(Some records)
-------------------------

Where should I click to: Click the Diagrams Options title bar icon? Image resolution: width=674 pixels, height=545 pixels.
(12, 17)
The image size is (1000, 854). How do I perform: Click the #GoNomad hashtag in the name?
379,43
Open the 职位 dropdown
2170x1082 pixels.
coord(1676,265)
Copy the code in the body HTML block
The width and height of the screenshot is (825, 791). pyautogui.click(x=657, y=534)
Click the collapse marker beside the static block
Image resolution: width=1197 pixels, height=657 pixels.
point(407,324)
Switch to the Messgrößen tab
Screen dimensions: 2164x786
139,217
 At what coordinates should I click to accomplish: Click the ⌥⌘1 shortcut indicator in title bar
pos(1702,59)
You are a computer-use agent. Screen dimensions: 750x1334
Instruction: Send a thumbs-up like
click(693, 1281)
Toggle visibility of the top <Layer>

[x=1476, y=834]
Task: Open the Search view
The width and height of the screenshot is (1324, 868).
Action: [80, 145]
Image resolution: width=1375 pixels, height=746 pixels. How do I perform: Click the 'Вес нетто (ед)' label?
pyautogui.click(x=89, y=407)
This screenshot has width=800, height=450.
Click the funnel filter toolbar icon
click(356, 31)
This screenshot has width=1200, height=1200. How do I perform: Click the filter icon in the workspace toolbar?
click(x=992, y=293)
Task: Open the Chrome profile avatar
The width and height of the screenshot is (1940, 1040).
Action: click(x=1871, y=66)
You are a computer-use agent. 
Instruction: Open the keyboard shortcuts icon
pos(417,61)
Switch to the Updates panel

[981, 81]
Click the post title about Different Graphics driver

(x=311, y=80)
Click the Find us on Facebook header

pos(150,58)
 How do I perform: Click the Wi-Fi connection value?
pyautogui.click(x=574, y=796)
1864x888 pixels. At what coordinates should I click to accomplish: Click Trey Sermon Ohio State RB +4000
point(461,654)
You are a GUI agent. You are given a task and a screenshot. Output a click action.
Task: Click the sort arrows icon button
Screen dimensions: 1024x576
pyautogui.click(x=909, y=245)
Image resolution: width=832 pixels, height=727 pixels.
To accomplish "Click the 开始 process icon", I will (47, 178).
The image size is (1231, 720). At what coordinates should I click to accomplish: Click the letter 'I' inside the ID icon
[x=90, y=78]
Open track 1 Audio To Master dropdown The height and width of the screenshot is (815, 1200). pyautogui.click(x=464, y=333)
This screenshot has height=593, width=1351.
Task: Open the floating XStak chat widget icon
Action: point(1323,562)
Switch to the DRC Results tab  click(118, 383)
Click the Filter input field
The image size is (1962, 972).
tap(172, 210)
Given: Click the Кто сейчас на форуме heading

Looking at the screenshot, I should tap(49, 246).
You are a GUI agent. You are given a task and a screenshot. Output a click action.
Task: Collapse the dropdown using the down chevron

-------------------------

Find every line above that contains the string "title" and copy each of those lines in full.

# Answer to this exercise:
Where should I click to: Click the Diagrams Options title bar icon? Image resolution: width=674 pixels, height=545 pixels.
 At what coordinates should I click to accomplish: Click the ⌥⌘1 shortcut indicator in title bar
Click the post title about Different Graphics driver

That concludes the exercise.